___ Exercise passage ___

Advokat (in English, advocate) is the title in the Scandinavian languages reserved exclusively for lawyers who are duly authorized to practice law in the Nordic countries (i.e. Scandinavia, Finland, and Iceland), but also used in the Russian language, especially in the former Soviet Union.

==Usage by country==
===Denmark===
Authorization to practice as advokat traditionally required the candidate to graduate from law school as Candidate of Law followed by three years of employment with a law firm or other eligible institution. In recent years, candidates have also been required to undergo training and to pass a bar examination administered by Advokatsamfundet, the Danish Bar and Law Society. To practice law as an advokat, the lawyer must maintain a current membership with the Danish Bar and Law Society, which supervises its approximately 4,800 members. Apart from paying annual dues to the association, an advokat must also adhere to its professional code of conduct, and may face disciplinary action as a consequence of conduct deemed unprofessional by Advokatnævnet, the Disciplinary Board. As a result of legal reform implemented in recent years, there is no longer a monopoly held by those bearing the title advokat on providing most legal services in Denmark.

===Finland===
Any lawyer applying for membership in the Finnish Bar Association must have completed a Master of Laws degree, entitling them to hold judicial office, and must be known to be a person of integrity. They also must have several years experience in the legal profession and other judicial duties. Only members of the bar association are entitled to use the Swedish language professional title advokat (fi. asianajaja). The Finnish Bar Association has about 1,570 members.

___

■ Exercise A: Name every organization mentioned in the text on the advokat title.
■ Exercise B: According to the text on the advokat title, how many members does the Finnish Bar Association have?
■ Exercise C: Continue the text on the advokat title from the point where it stops.

___ Dataset entries ___

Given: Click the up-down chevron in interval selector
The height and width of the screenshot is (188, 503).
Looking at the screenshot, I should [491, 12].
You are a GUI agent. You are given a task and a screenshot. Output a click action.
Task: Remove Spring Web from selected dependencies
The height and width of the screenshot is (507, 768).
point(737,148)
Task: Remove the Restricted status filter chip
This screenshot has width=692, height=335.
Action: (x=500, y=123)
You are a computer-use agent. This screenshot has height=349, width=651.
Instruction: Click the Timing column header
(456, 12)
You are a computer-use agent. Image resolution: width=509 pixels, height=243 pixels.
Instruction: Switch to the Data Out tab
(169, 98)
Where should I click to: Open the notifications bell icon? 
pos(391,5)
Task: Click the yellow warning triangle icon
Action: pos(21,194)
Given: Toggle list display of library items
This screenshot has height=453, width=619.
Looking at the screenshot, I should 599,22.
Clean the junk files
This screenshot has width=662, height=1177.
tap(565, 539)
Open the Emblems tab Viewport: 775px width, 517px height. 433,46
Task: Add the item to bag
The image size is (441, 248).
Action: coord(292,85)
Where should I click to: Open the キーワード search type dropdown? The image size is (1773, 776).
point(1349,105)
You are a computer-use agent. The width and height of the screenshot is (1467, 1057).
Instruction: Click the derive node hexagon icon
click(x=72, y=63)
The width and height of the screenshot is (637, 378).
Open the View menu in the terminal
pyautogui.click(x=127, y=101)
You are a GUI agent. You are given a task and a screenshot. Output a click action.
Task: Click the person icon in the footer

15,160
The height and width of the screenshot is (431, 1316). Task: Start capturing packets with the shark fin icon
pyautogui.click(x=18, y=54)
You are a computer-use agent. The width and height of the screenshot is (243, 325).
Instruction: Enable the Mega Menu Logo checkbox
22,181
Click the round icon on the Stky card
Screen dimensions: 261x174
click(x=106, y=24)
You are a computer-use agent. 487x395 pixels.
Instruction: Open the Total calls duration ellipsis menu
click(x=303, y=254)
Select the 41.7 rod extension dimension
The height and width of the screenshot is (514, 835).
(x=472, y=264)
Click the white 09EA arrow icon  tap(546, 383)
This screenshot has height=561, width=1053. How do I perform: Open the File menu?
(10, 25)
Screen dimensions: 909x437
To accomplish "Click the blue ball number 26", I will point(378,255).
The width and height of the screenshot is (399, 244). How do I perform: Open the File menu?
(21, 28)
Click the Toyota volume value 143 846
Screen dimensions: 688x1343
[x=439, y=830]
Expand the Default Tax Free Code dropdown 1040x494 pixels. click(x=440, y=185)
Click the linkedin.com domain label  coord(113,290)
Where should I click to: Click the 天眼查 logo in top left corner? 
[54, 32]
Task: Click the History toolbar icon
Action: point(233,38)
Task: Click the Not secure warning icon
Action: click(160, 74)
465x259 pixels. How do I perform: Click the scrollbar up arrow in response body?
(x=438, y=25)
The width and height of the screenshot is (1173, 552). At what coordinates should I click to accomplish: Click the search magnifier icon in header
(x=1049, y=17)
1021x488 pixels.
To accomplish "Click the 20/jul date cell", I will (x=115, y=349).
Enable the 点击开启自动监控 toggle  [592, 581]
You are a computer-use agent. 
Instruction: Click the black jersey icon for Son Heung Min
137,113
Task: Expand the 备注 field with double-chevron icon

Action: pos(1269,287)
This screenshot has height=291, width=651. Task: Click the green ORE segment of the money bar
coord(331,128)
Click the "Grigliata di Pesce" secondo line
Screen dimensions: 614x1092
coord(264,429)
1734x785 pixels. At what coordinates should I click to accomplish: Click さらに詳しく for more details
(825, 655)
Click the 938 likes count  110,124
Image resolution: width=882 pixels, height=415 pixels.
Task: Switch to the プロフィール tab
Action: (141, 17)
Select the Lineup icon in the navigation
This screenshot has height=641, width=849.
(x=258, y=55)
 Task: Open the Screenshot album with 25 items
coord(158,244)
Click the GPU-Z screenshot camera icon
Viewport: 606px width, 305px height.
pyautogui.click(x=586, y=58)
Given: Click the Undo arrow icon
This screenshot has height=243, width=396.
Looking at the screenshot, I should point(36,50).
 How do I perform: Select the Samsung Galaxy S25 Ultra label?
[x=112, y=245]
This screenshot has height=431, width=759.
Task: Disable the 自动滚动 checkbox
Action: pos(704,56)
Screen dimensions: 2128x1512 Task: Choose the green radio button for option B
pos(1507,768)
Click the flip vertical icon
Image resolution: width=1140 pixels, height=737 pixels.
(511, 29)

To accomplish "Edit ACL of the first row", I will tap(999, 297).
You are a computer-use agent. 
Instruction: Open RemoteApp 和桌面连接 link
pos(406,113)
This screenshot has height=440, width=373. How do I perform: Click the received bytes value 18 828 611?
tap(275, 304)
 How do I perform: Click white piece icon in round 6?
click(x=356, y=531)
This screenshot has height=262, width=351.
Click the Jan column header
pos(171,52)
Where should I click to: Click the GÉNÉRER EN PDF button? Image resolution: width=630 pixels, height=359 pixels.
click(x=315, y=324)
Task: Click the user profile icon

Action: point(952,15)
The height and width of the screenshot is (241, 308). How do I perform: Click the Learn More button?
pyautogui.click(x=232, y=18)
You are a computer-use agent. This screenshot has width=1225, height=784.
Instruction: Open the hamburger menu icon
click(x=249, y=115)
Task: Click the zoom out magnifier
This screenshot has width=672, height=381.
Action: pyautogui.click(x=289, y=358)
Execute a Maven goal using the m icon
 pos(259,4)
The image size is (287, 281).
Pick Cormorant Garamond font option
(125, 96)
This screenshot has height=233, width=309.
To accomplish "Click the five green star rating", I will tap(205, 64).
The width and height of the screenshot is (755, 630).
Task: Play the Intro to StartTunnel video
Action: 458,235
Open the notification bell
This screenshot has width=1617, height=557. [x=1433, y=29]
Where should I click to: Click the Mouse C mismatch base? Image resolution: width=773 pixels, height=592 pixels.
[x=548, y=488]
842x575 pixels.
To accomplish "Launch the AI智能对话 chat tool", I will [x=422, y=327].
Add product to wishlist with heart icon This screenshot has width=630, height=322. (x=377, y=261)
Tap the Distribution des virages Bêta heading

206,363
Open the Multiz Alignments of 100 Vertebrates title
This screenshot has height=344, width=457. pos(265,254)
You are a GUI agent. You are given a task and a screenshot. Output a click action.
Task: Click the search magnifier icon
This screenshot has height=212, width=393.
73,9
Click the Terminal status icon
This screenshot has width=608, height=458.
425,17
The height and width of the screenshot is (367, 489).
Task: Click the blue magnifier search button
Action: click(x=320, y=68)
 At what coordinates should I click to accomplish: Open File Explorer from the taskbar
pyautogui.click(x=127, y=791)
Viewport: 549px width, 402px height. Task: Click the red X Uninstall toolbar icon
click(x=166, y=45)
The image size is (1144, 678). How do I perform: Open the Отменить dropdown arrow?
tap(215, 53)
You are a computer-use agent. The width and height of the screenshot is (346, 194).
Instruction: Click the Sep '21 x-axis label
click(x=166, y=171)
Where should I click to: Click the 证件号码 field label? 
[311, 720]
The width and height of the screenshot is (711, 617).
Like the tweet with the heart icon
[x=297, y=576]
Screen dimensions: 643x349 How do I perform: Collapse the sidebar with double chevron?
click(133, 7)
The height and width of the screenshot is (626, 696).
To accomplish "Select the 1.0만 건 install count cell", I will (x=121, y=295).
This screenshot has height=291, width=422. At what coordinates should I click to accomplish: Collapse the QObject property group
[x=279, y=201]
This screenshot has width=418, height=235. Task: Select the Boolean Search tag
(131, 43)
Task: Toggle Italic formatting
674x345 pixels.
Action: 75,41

___

■ Answer area A:
Advokatsamfundet (the Danish Bar and Law Society)
Advokatnævnet (the Disciplinary Board)
the Finnish Bar Association

■ Answer area B: About 1,570 members.

■ Answer area C:
===Norway===
A candidate seeking permission to practice from the Supervisory Authority for Legal Services (no. Advokattilsynet) is required to graduate from law school as a Candidate of Law, must be a person of integrity, must be at least 20 years of age, and must have practiced as a lawyer-in-training ("advokatfullmektig") for two years. Furthermore, the candidate must have represented clients in at least three court cases, of which one must be a civil case of a certain length, and of which one may be replaced by an exam by a certified provider. Only those authorized by the Supervisory Council are entitled to use the professional title advokat in Norway. To a certain extent, there is a monopoly held by those bearing the title advokat on providing legal services in Norwegian courts of law.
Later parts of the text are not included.